Request:
List everything from the line containing "Click the Route column header" down to the end of the items as a numbered list, skipping blank lines. Leave the pictures out.

The data:
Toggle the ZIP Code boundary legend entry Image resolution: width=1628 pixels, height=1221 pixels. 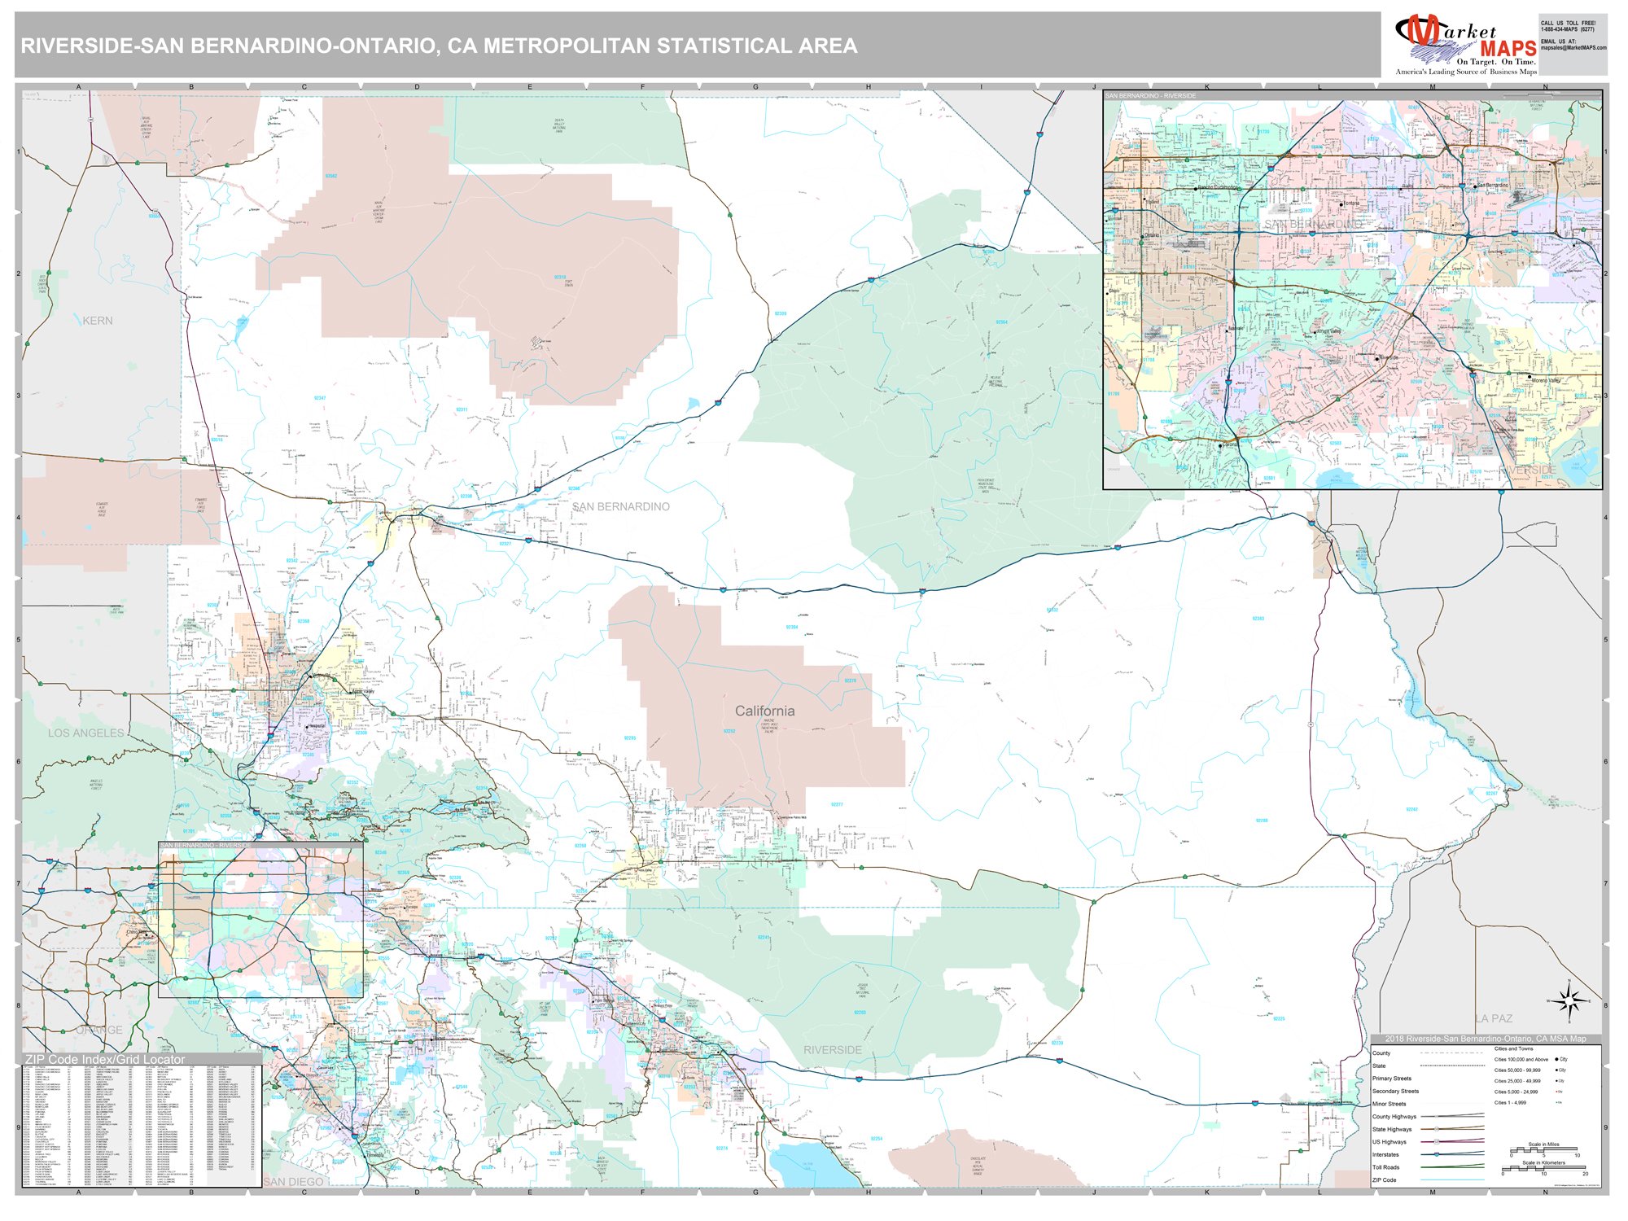pyautogui.click(x=1451, y=1180)
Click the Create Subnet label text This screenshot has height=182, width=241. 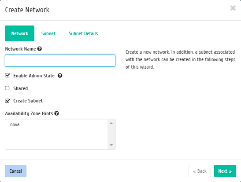tap(28, 101)
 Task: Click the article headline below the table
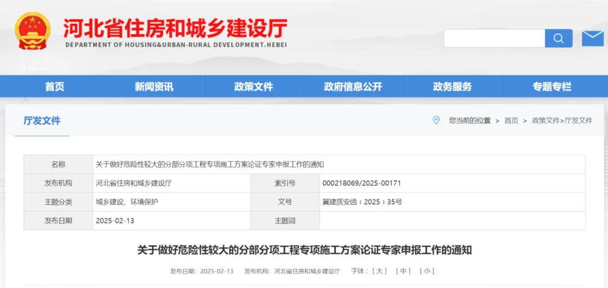point(304,250)
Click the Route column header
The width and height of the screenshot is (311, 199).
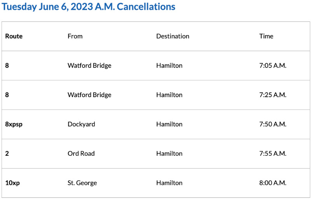[x=14, y=36]
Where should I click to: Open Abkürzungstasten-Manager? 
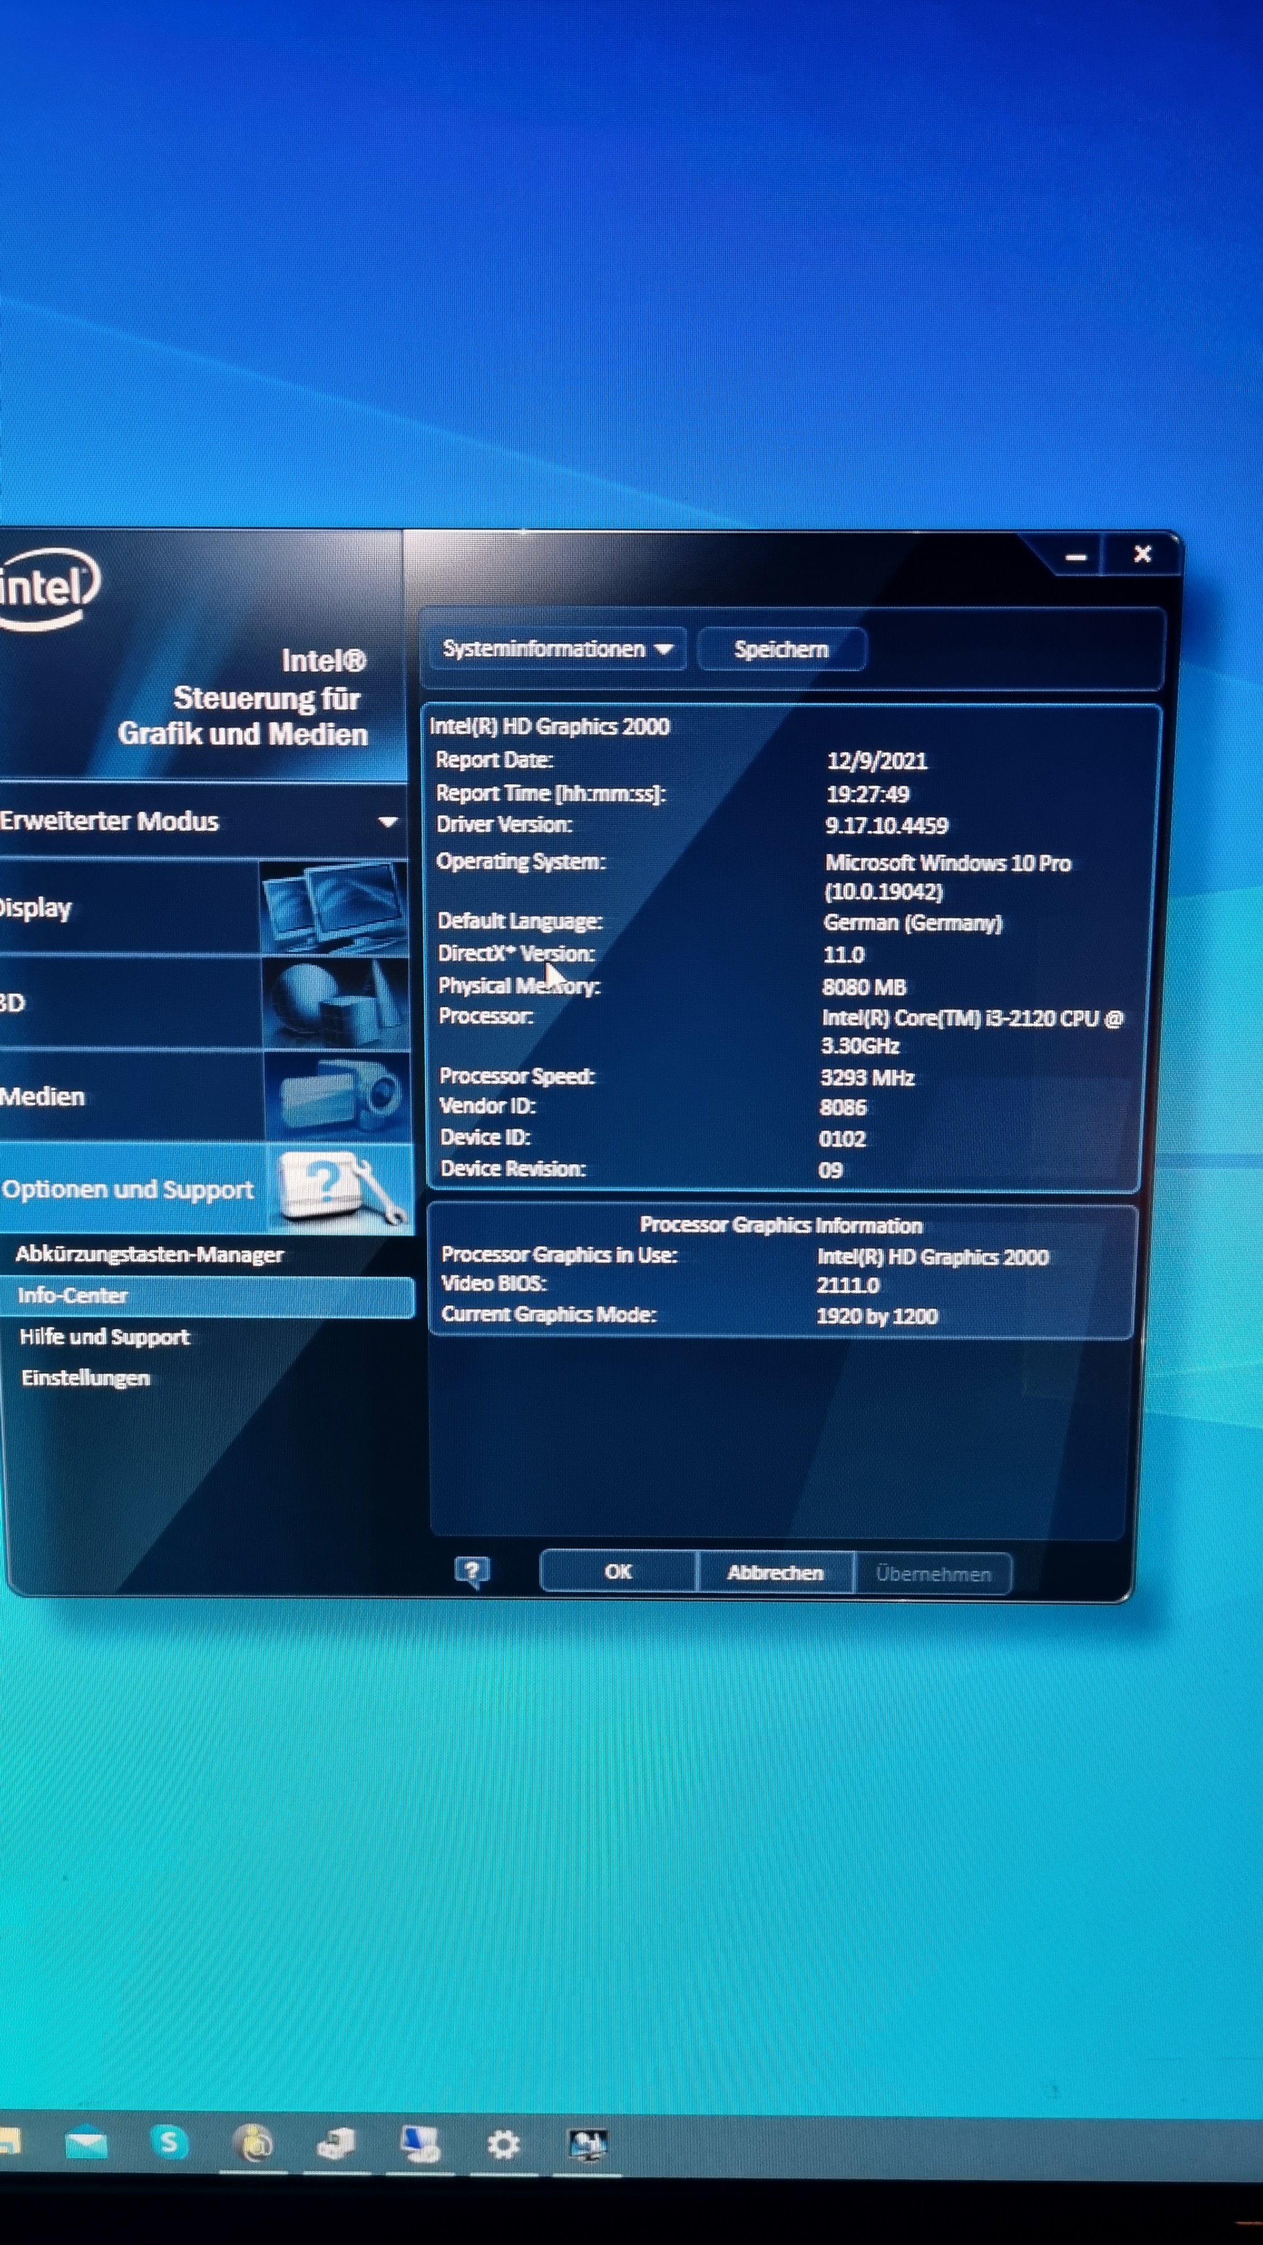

Answer for this exercise:
1. Click the Route column header
2. The width and height of the screenshot is (311, 199).
3. [x=14, y=36]
4. Where should I click to: Open Abkürzungstasten-Manager? 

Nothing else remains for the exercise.